Asking Acquaintances About Mutual Friends

All business is people business ultimately, and so improving your ability to size someone up should be a relentless priority — it is for me, anyway. By “size a person up” I mean figuring out how much you trust a person, how you can best collaborate with him, whether you’d hire her, whether you should fire him.

One of the simple ways I size a person up is by understanding how they understand and judge other people. In this way, I start to be build a model of the person I’m getting to know. I get to know their likes and dislikes, their biases, their underlying motivations, and of course their meta ability to evaluate people — all by hearing them talk about friends I know well.
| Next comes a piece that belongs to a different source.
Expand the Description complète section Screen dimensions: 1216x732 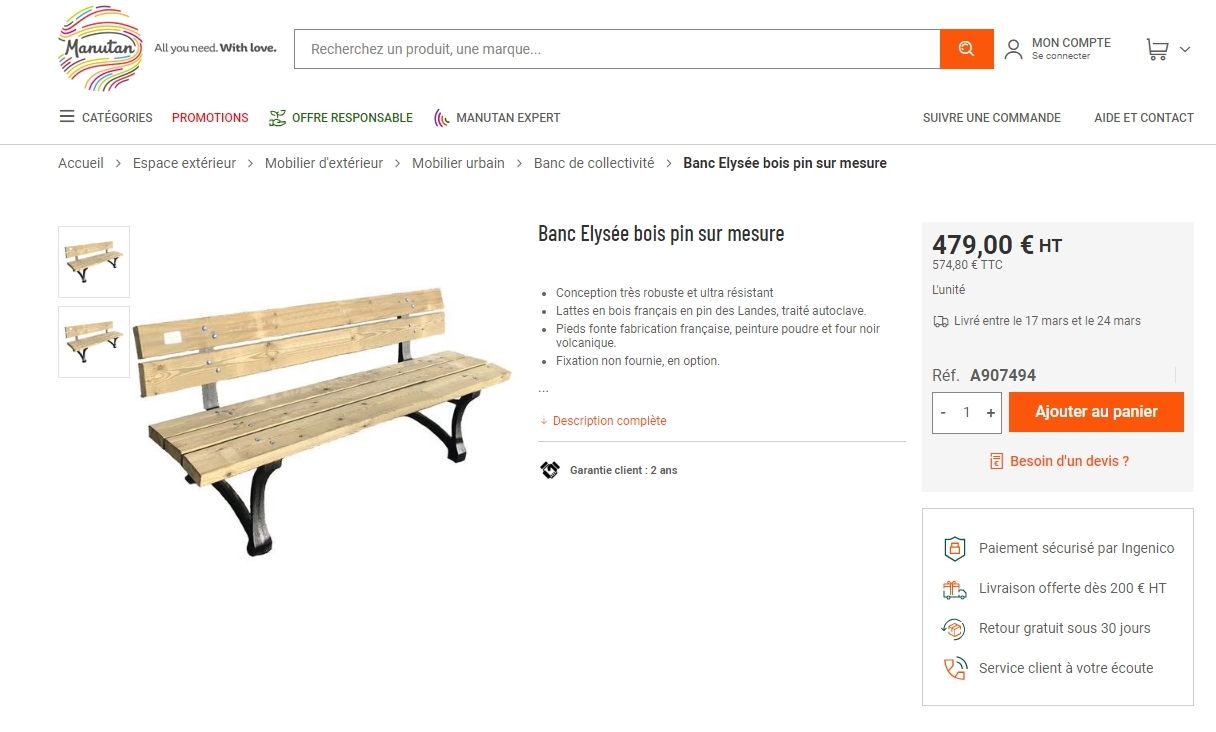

Practically speaking, when I meet someone new, I like to ask them about someone we know in common. “So how do you know Jane?” Sure, it’s a trite question. But it can lead to a substantive exchange. It doesn’t have to be gossip. How has this person partnered with Jane? What’s frustrated him about Jane? What have been the delights?

When you ask someone to talk about their relationship with someone else, they often inadvertently reveal a lot about who they are.

At a breakfast meeting, I once asked an acquaintance — who I was also evaluating as a prospective business partner — to describe how he knew a mutual friend. As I probed, I realized this acquaintance spoke in condescending, patriarchal terms about a person who I very much considered his peer. It was revealing. I may not have gotten a glimpse at this element of his oversized ego if we had not gone down this path.

In another case, by talking about mutual friends I realized the person I was speaking to grasped subtleties about a friend’s personality that I had missed, and it made me all the more excited about partnering with him because of his extraordinary ability to make sense of at least one complicated person — and likely many others.

Bottom Line: Get to know someone new by asking him or her about someone you already know well.